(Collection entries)
----

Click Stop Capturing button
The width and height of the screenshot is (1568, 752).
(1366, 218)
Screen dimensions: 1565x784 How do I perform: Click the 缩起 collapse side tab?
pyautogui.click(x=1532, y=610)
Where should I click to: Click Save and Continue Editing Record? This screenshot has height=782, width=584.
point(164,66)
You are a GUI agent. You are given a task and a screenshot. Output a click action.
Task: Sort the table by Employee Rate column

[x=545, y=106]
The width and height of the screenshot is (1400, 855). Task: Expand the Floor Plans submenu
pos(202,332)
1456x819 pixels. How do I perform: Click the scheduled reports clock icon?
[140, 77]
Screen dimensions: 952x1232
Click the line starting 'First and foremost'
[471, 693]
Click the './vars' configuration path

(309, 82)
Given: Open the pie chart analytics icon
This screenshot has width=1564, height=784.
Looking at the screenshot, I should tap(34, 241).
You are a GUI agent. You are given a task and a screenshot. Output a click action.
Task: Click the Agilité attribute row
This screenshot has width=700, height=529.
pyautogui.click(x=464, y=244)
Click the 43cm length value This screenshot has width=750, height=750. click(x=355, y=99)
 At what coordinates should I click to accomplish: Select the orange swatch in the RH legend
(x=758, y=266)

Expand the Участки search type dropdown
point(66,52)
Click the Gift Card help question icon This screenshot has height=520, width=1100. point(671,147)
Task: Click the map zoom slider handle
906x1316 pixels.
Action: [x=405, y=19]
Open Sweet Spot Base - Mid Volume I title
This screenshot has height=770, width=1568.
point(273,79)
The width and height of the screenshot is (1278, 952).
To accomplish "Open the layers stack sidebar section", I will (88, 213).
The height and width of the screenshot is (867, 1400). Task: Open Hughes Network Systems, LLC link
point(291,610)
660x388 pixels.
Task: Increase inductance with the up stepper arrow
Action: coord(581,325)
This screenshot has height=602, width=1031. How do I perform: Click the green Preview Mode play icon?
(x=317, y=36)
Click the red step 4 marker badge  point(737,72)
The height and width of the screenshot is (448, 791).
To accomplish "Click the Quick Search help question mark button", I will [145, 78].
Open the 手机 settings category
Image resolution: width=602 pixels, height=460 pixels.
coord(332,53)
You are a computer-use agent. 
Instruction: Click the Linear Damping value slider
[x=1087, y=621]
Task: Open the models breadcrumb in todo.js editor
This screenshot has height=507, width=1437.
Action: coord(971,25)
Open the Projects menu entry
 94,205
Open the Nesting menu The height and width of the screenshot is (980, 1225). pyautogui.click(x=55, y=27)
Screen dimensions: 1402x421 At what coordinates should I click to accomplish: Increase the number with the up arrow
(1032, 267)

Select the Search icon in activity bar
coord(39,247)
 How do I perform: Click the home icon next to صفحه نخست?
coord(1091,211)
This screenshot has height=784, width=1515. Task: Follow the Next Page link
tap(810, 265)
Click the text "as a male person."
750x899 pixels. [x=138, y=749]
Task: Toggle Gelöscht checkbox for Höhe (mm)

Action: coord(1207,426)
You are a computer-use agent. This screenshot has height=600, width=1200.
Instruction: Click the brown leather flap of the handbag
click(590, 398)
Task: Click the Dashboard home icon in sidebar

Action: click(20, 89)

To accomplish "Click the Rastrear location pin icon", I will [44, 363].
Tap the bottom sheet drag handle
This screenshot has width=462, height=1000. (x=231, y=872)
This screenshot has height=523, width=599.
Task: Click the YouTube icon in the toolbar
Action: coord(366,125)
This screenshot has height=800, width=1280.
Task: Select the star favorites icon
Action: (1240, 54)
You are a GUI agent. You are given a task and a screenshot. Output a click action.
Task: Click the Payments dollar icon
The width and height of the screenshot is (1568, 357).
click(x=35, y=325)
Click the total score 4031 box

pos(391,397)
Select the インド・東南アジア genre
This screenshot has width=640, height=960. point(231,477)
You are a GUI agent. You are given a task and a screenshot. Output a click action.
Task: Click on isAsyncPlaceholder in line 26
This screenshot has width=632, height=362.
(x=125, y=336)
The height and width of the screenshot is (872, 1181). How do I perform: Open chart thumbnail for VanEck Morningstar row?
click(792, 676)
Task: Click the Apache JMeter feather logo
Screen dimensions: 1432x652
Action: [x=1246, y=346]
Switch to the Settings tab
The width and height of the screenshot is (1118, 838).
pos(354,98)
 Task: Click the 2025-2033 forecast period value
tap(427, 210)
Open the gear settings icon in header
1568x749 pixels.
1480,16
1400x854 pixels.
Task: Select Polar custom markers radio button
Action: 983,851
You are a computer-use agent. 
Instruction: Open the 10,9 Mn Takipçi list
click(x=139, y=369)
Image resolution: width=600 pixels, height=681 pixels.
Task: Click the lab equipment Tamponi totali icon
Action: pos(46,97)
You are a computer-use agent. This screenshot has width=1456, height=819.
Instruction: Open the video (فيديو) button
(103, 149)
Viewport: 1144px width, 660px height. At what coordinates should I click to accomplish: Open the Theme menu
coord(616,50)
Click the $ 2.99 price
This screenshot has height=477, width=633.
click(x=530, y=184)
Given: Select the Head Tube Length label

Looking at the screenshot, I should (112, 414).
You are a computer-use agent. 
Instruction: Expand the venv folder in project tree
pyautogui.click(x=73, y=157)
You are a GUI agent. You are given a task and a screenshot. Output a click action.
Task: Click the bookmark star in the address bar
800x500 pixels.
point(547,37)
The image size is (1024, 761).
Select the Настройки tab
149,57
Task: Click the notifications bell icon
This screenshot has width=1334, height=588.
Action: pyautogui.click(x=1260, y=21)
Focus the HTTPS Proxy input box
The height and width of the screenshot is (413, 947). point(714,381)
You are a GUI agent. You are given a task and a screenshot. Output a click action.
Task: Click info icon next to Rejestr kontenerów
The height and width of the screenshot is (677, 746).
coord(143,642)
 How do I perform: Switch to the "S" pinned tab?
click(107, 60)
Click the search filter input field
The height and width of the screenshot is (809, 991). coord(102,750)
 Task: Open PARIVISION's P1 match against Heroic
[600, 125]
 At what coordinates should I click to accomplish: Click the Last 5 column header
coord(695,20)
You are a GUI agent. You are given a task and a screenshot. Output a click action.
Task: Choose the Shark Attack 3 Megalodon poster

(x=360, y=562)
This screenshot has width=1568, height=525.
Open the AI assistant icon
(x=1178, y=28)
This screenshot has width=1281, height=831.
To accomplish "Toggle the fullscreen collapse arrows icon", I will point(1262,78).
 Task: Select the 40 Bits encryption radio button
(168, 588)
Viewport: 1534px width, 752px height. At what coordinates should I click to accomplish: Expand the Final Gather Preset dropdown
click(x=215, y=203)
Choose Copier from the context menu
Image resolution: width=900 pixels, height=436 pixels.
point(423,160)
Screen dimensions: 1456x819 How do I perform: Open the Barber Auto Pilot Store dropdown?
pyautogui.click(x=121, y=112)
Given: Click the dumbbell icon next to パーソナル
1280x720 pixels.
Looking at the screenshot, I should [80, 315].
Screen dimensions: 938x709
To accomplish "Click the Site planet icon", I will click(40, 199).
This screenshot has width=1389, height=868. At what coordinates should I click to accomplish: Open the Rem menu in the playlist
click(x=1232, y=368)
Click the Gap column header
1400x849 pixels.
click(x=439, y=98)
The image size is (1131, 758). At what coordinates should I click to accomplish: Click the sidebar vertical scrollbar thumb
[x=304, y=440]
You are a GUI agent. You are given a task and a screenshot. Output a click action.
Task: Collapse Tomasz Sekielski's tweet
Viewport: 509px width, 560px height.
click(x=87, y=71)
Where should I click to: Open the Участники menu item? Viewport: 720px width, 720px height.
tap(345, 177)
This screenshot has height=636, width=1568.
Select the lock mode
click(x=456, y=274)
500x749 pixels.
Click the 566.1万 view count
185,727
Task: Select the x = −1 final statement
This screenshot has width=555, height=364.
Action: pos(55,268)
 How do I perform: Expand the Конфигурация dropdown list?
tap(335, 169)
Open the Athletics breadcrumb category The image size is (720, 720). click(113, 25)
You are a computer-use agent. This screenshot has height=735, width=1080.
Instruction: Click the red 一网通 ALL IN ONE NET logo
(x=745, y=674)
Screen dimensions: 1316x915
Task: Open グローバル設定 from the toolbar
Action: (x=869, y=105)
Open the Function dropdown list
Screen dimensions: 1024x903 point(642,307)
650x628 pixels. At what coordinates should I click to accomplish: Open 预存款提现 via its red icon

----

# Do this:
Update the records from the line with "This screenshot has height=636, width=1568." through the end, changing "lock mode" to "edit mode" and leaving everything else as it is.

# Written solution:
This screenshot has height=636, width=1568.
Select the edit mode
click(x=456, y=274)
500x749 pixels.
Click the 566.1万 view count
185,727
Task: Select the x = −1 final statement
This screenshot has width=555, height=364.
Action: pos(55,268)
 How do I perform: Expand the Конфигурация dropdown list?
tap(335, 169)
Open the Athletics breadcrumb category The image size is (720, 720). click(113, 25)
You are a computer-use agent. This screenshot has height=735, width=1080.
Instruction: Click the red 一网通 ALL IN ONE NET logo
(x=745, y=674)
Screen dimensions: 1316x915
Task: Open グローバル設定 from the toolbar
Action: (x=869, y=105)
Open the Function dropdown list
Screen dimensions: 1024x903 point(642,307)
650x628 pixels. At what coordinates should I click to accomplish: Open 预存款提现 via its red icon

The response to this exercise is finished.